PROBLEM STATEMENT
The lines to reproduce run from the first one below to the line containing "has width=1024, height=494.", both included. Reproduce them exactly and nothing else.

----

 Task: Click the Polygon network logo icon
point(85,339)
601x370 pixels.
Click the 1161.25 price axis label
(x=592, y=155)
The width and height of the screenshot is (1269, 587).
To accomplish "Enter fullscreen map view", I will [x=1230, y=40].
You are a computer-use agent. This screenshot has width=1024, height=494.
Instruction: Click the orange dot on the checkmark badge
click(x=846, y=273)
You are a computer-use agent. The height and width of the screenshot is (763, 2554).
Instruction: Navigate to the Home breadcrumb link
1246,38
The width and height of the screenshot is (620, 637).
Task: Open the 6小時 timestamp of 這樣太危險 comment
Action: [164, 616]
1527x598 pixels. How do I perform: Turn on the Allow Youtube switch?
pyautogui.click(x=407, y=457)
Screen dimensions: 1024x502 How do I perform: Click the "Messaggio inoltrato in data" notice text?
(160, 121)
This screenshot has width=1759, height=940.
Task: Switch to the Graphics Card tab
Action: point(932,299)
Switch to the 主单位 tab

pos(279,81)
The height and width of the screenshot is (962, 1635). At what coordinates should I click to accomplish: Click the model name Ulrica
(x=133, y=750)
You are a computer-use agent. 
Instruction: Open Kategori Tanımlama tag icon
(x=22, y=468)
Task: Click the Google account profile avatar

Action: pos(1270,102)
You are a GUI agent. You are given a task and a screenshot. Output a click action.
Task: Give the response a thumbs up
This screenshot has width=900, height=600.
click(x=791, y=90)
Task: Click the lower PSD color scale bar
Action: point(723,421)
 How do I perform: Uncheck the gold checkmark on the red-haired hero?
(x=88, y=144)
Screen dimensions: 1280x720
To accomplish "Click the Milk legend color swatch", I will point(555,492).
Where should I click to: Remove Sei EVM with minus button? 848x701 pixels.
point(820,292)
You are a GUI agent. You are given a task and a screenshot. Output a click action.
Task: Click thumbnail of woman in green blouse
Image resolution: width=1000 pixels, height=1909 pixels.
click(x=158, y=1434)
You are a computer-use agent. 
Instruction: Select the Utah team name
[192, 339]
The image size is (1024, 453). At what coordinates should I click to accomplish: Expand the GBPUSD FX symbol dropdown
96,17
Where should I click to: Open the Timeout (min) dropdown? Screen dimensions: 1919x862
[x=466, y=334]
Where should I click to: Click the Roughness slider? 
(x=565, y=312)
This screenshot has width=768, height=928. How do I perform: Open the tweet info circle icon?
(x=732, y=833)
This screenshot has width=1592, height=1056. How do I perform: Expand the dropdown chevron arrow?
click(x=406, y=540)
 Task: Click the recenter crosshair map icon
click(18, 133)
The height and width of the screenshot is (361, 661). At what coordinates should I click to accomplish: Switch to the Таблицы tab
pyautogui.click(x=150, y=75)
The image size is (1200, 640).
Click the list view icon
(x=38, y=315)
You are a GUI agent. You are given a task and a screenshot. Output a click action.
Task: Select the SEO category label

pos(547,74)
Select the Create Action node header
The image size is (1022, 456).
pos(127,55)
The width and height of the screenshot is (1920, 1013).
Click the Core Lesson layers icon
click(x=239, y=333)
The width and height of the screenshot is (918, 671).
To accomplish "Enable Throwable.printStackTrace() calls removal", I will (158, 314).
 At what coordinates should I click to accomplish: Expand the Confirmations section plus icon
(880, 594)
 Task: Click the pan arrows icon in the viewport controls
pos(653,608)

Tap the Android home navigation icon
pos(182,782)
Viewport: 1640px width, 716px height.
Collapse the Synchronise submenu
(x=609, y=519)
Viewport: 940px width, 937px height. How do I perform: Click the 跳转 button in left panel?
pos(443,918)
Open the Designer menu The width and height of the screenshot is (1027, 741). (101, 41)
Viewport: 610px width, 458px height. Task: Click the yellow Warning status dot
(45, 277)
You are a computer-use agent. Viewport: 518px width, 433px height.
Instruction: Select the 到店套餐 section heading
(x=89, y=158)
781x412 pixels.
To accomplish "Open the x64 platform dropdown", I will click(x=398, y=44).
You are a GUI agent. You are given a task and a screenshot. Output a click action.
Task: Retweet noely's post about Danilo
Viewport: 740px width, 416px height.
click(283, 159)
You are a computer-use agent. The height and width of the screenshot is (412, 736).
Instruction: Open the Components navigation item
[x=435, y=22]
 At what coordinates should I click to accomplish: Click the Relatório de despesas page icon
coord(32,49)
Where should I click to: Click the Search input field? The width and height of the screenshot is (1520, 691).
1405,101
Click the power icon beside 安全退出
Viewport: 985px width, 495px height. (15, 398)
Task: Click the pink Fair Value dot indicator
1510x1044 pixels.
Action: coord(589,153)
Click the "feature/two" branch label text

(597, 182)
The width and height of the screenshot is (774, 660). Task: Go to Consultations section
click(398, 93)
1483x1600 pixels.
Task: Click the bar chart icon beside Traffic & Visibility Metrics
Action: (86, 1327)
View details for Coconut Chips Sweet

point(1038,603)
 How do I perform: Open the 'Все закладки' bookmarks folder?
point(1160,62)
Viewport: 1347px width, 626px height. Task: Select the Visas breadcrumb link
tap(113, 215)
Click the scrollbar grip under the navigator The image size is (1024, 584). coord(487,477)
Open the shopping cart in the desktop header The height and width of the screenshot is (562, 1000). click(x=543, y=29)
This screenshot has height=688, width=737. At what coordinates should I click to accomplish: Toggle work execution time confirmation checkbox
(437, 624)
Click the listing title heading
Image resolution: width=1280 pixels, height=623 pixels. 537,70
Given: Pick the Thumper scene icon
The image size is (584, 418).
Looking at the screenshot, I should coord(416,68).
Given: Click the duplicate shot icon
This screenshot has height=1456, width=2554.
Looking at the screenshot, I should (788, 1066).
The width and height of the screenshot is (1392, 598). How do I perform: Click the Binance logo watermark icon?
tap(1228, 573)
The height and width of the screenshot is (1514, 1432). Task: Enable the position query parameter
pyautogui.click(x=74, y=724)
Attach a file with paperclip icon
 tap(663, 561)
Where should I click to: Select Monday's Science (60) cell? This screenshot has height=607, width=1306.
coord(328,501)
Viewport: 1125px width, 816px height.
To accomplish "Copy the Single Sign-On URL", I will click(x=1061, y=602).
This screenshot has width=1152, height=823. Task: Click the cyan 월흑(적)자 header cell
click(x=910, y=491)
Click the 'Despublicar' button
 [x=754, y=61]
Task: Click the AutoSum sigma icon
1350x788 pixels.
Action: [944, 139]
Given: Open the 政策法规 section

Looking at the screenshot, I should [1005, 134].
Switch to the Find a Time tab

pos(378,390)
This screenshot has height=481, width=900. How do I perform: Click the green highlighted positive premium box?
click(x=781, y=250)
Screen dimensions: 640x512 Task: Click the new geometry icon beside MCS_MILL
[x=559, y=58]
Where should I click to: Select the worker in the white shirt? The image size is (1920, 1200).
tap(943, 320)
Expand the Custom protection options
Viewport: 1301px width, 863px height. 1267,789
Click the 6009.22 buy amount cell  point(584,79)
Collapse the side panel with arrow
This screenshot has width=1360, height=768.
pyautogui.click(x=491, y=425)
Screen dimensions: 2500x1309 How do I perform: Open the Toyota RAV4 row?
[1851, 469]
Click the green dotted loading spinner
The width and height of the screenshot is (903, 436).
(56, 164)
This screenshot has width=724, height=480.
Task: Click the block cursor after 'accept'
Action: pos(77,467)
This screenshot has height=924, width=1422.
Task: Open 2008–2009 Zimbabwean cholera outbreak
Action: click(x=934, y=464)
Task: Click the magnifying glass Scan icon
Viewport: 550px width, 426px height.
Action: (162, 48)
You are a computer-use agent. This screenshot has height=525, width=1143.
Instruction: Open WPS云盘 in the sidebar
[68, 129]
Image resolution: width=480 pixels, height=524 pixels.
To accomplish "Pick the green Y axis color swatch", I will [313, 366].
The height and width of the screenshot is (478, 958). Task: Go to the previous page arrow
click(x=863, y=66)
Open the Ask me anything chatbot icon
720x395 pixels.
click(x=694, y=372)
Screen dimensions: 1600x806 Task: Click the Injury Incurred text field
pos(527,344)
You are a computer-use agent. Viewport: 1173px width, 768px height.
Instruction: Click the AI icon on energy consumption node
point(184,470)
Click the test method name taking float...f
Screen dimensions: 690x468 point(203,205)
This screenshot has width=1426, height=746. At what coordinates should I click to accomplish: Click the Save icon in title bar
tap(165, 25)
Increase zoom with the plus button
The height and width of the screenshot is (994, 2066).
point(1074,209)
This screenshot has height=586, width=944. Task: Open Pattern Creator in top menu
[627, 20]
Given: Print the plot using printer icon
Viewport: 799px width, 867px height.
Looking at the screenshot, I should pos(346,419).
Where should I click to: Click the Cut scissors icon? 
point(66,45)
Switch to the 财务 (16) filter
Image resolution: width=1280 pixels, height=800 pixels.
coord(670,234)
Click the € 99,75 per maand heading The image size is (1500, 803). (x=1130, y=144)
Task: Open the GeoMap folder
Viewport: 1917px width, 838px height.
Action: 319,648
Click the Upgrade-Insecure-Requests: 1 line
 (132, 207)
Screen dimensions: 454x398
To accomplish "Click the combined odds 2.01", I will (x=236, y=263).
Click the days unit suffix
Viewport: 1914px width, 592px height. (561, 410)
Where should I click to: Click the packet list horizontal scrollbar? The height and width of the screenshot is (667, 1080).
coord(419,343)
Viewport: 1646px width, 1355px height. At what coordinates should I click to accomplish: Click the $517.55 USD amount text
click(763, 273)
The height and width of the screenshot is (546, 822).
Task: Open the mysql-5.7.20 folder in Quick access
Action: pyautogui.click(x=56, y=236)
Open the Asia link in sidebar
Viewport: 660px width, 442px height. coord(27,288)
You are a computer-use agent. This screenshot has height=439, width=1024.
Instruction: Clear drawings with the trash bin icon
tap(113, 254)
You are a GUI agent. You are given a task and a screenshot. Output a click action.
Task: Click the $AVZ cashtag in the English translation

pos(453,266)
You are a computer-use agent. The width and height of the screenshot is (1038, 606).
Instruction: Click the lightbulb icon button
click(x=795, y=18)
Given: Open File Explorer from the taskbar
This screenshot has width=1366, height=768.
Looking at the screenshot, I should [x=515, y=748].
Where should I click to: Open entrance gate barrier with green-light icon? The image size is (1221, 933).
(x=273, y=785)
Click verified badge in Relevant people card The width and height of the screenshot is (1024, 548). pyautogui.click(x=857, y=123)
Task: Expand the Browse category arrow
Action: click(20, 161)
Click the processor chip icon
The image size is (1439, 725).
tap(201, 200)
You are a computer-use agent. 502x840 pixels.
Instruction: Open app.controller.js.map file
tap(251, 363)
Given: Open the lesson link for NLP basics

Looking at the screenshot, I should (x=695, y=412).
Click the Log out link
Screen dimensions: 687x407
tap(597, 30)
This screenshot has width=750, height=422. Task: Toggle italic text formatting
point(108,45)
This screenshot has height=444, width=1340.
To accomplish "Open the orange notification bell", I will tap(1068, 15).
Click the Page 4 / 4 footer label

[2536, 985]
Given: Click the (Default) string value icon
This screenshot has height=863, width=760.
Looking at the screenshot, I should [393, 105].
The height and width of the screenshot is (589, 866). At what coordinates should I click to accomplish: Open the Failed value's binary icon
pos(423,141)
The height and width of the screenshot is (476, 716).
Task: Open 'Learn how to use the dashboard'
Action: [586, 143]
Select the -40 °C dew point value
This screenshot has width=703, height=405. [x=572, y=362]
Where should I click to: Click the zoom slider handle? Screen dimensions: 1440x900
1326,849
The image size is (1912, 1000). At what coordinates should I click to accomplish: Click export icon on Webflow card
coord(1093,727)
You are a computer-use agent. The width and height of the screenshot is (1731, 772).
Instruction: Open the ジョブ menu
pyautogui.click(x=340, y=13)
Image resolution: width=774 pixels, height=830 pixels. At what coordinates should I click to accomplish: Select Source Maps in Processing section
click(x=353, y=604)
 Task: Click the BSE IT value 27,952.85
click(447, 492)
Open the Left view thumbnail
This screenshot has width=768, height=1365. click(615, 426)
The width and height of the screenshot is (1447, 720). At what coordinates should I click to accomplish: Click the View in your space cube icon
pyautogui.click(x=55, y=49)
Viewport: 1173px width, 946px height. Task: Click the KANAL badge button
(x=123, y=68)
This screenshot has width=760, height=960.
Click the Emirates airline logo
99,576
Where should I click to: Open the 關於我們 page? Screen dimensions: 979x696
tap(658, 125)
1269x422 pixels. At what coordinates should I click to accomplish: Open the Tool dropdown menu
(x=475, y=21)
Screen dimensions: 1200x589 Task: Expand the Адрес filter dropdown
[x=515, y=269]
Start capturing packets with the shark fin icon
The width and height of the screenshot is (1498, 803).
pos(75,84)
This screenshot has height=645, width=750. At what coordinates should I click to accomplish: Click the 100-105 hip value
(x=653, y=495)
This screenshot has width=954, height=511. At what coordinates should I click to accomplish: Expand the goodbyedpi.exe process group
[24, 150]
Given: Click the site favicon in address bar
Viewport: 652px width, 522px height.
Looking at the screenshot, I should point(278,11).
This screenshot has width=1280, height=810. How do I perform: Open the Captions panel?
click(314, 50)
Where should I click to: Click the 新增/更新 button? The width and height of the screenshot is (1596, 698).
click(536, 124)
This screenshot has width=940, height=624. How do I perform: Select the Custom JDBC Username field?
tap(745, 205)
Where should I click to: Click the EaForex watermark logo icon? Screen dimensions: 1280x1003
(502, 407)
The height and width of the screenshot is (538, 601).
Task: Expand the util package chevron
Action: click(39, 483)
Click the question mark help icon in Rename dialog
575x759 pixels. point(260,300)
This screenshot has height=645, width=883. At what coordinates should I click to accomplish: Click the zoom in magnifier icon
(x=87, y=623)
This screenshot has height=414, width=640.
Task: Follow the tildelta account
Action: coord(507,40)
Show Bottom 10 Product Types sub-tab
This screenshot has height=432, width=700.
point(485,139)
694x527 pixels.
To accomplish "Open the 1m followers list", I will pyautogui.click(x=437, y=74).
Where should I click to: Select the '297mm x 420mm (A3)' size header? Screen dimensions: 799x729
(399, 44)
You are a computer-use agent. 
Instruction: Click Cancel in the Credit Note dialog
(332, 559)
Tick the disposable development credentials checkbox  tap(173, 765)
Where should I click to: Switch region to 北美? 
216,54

----

ANSWER TO THE EXERCISE
 Task: Click the Polygon network logo icon
point(85,339)
601x370 pixels.
Click the 1161.25 price axis label
(x=592, y=155)
The width and height of the screenshot is (1269, 587).
To accomplish "Enter fullscreen map view", I will [x=1230, y=40].
You are a computer-use agent. This screenshot has width=1024, height=494.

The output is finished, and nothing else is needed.